In many of these studies the interventions were delivered by their developers to teacher participants who were volunteers committed to participation in fairly extensive interventions. Generalizability of the findings from these studies must be considered in this light. The populations that the participating teachers represented are limited to those willing and able to commit to such extensive interventions. Replicability of the interventions by other providers or in other contexts was generally not investigated. Some studies provide documentation of the interventions such that other providers could design and deliver similar programs, while others do not. Even for those studies that thoroughly documented the interventions, there may be important aspects of the design or implementation of the programs that are not described due to space limitations, or assumptions of the researchers that certain aspects do not need to be documented.
The claims in the current research literature document positive effects that result from whole programs of intervention. Effects or contributions of specific strategies within interventions were not typically examined empirically.
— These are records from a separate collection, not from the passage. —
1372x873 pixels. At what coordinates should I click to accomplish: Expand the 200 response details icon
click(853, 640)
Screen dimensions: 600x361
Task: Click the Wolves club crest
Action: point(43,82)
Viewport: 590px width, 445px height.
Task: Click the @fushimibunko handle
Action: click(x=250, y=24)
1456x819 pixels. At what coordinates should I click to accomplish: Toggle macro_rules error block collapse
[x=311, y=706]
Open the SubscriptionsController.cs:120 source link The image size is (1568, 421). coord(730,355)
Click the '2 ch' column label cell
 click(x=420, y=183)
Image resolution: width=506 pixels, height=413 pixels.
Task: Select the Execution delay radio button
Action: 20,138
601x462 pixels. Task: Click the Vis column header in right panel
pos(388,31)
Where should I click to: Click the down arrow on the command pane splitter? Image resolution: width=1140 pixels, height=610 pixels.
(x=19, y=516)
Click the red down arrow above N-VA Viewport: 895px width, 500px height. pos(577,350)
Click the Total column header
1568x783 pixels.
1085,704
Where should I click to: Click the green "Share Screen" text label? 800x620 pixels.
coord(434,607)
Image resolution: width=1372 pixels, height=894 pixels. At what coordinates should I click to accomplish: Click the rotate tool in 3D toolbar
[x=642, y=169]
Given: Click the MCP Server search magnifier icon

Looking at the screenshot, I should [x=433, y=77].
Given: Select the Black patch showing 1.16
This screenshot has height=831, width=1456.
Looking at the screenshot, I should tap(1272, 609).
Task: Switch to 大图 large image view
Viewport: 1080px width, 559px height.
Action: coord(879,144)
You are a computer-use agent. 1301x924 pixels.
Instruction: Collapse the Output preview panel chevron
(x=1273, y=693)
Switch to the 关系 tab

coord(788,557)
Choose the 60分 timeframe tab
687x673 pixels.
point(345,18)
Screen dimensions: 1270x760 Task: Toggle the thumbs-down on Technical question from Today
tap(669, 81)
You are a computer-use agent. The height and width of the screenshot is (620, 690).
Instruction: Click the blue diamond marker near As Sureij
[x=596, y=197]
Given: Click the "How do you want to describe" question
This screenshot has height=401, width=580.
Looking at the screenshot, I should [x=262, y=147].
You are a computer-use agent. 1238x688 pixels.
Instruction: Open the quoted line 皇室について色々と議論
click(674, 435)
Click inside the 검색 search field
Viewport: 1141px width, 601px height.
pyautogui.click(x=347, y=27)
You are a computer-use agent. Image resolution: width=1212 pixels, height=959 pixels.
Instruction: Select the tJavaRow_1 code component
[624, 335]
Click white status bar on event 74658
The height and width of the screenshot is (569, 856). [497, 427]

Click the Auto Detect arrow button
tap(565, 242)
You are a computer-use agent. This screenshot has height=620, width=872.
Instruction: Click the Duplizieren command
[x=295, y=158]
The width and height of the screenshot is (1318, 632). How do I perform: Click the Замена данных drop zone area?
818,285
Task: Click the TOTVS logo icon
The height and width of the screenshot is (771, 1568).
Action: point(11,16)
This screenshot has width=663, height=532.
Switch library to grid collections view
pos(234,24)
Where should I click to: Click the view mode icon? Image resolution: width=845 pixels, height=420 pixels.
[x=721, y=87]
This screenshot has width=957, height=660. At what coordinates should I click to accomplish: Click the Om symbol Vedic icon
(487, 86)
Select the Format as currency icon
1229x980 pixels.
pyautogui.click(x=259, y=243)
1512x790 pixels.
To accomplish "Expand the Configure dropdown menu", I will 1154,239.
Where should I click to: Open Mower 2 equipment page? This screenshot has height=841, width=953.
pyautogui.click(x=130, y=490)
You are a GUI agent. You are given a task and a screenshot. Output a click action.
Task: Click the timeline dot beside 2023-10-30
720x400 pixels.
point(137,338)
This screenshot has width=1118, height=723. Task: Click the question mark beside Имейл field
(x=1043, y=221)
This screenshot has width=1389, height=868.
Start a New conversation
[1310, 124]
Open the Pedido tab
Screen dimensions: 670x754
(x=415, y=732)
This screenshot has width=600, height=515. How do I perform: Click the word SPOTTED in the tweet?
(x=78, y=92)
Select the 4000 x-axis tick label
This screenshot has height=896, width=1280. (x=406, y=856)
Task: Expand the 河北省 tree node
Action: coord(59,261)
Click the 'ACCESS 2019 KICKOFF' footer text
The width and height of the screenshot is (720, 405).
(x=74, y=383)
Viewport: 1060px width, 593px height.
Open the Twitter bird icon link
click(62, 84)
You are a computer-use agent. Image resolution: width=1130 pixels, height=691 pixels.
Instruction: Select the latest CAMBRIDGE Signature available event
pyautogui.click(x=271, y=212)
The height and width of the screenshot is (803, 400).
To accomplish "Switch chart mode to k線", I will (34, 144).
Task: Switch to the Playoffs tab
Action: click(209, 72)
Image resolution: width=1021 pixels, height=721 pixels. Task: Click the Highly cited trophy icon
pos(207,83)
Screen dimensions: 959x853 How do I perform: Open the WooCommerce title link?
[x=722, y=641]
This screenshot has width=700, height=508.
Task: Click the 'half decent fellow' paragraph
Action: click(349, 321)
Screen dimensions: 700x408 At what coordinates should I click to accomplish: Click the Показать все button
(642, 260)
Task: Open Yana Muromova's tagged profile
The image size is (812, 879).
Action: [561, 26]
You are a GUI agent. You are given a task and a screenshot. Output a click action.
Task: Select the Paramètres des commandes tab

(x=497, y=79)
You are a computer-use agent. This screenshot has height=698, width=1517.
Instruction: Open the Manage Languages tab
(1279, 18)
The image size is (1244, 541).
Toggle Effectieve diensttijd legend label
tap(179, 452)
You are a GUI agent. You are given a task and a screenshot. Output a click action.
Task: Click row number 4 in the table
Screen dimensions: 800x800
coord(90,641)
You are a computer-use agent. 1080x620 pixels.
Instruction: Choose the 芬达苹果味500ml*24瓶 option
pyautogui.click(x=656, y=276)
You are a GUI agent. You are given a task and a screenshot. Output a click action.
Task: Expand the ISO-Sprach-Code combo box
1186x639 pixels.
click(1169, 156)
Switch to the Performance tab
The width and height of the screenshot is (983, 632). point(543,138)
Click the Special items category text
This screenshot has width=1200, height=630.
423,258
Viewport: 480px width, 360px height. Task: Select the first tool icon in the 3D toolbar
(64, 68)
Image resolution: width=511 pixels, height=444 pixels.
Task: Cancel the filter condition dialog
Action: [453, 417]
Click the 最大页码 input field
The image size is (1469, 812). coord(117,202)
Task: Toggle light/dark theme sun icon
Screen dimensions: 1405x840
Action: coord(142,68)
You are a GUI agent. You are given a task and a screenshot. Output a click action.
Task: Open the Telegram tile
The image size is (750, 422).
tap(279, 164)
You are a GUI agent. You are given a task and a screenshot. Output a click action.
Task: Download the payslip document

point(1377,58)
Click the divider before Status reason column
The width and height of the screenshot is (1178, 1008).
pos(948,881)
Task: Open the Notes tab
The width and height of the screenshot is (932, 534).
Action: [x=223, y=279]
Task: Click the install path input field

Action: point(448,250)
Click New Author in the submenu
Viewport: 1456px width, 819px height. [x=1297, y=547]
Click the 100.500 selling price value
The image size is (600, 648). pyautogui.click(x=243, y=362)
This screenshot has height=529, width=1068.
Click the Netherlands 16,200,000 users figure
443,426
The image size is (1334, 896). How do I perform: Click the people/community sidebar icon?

For example, nearly all of the studies of interventions aimed at deepening teachers' content knowledge in mathematics or science were designed like program evaluations to study the effects of teachers' participation in whole programs. Neither systematic variations in treatment, nor naturalistic variations in participation were examined to tease out contributions or effects of particular strategies for deepening teachers' content knowledge. Also, the instruments for assessing changes in teacher content knowledge for most studies were developed by the investigators specifically for the intervention and the study. Such instruments were appropriately intended to align with the goals of each intervention, but the diversity of instruments makes it difficult to combine and compare results. These instruments likely differ in the aspects of teachers' content knowledge that they assess, as well as on their measurement properties. As a consequence, it is difficult to accumulate evidence across studies to assess the effects of programs that share, or do not share, the use of particular strategies. Also, it is difficult to compare the effectiveness of different programs for addressing specific aspects of teachers' content knowledge.